See my final comment.

Blaming the Insulin Fairy for what happens when you dance to "Big Food"'s tune is beyond retarded. It's insane. Is that clear enough for you?
ItsTheWooo said…
1) "Never" did not literally mean not ever in my life. I meant never as in, very rarely. Once a week outing with your father is not problematic fast food use.

2) What the hell ever the kids meal at BK is with the toy. Happy meal, kids meal, whatever. The small meal for children that comes with a toy. I ate that. It was a tiny burger a tiny fry and a tiny beverage.

3) So now you are saying vegetables and a small amount of dressing in between meals is obesigenic. Cool.


Apparently you and nigel are in fashion of your guru Dr G are prepared to label ANY FRIGGING THING obesigenic if it produces obesity. The difference between a gluttonous shameful diet and a pure healthy one is whether or not the adherent is thin. Gotcha.

Why was my brother thin, then, even though he ate the same foods? If the diet was obesigenic and horrible why is it my brother failed to gain excessive weight, but I did?

If my "CIAB vendor" made me very fat but still my brother avoided obesity in spite of the fact he too ate junk food as a teenager, loike pretty much all teenagers do?

This is such a joke. I feel like I am arguing evolution with christian creationists. If someone really wants to believe weight is about making good (or evil) choices and is not a biological illness/disease process, nothing can stop them I suppose.
Harry said…
The problem is, since both explanations involve inseparable components at the population level (i.e. societies that increase their overall energy intake invariably also increase their insulin load, and vice versa), it's pretty hard to falsify either stance at the level of anecdotal observation, or even documented observational studies.

So, unless you can come up with some commensurable ground, you're just going to keep hollering "idiots" at each other (which I've noticed you do quite a bit of, despite that the fact that your opponents, like you, are clearly not lacking in intelligence, irrespective of whether or not they're right).

Cheers,
Harry (idiot?)
RRX said…
Replace my father's birth year with 1960 and you with me in the 80s and you have my own experience growing up. I know exactly what you're saying.
RRX said…
Holy hell! That show would NEVER be on 'merican tellies. Lolz
Sanjeev said…
> Sanjeev, you rotter! I just found this comment.

seemed like a good idea at the time.

Still does ; )

Has Frank shown up again? Maybe my ploy worked and his head exploded (like the original Scanners)

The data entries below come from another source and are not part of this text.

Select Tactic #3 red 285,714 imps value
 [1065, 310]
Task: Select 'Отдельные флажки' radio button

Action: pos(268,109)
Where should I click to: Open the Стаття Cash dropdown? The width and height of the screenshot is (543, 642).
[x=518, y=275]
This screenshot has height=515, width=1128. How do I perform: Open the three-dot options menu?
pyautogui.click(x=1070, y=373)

http://en.wikipedia.org/wiki/Scanners
CarbSane said…
@Wooo -- The food you describe growing up is processed junky food. American cheese is almost always not even allowed to be called cheese, it's cheese food. Even the deluxe is still labeled "processed cheese". Cheese, we had in our home, American cheese? That was stuff for the friend's house. Two slices of white bread, a slice of cheese and mayo is not low fat, or the idea of what anyone would think of when you tell us your mom prepared most foods at home. Assembling refined packaged stuff is not preparing. Pizza? There's no difference between getting a cheese pie from the pizzeria vs. making it at home. A habit of vegetables going with dressings can most certainly be obesigenic, it's like some people who eat sweetened fruit (most commercial apple sauces, canned fruits) or have to have it with jello or whipped cream. One quarter cup is a pretty small amount of dressing for dipping, that's 4T, up to 400 calories of usually soybean oil for a snack for a kid.

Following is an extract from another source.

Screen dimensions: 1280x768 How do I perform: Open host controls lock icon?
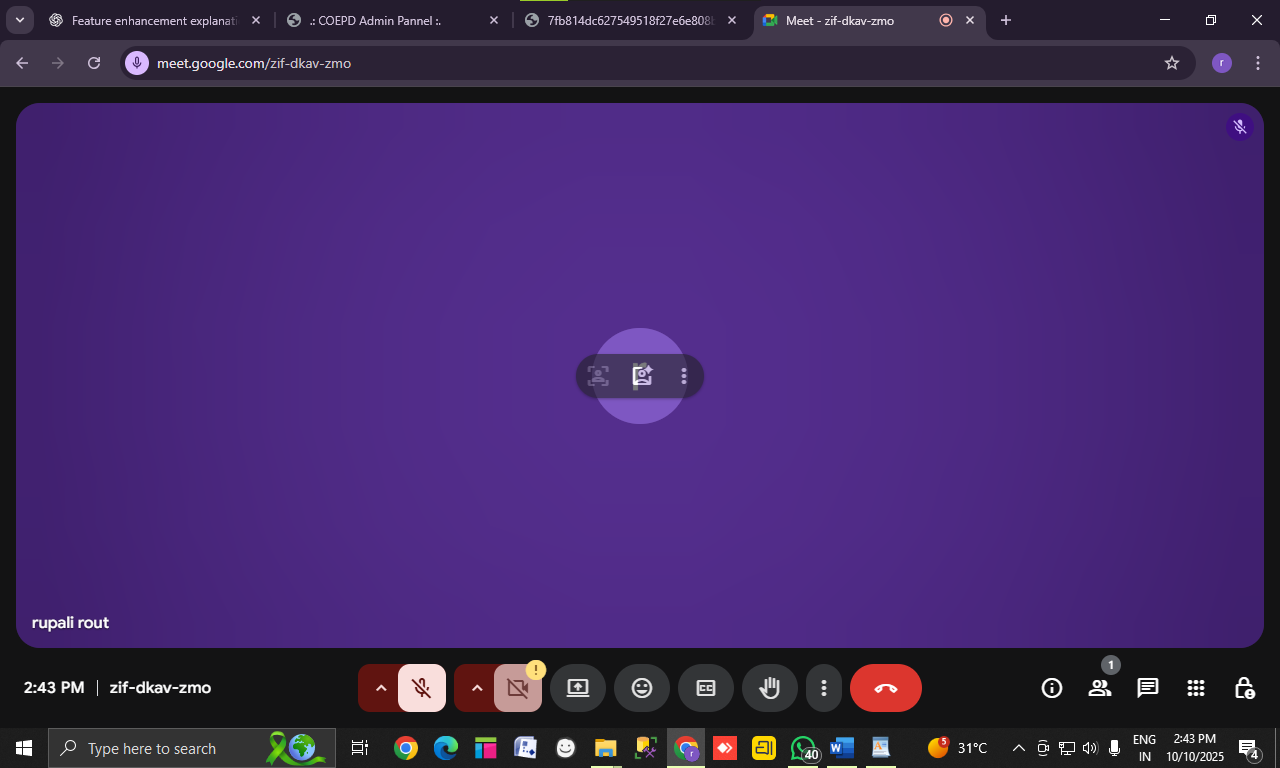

NEVER (you capped it) and weekly are mutually exclusive terms to describe the frequency with which you ate out.

But you do realize you have presented evidence that junky food made you fat, right? As a child under controlled circumstances, you got pudgy ... as a teen, you got obese because you ate more of it -- a lot more. Sounds to me like the type and amount of food made you obese. If you had not had access to all that junk as a teen, you could not have become obese. I don't see how you can argue that the type and amount of food you consumed played no role in your obesity.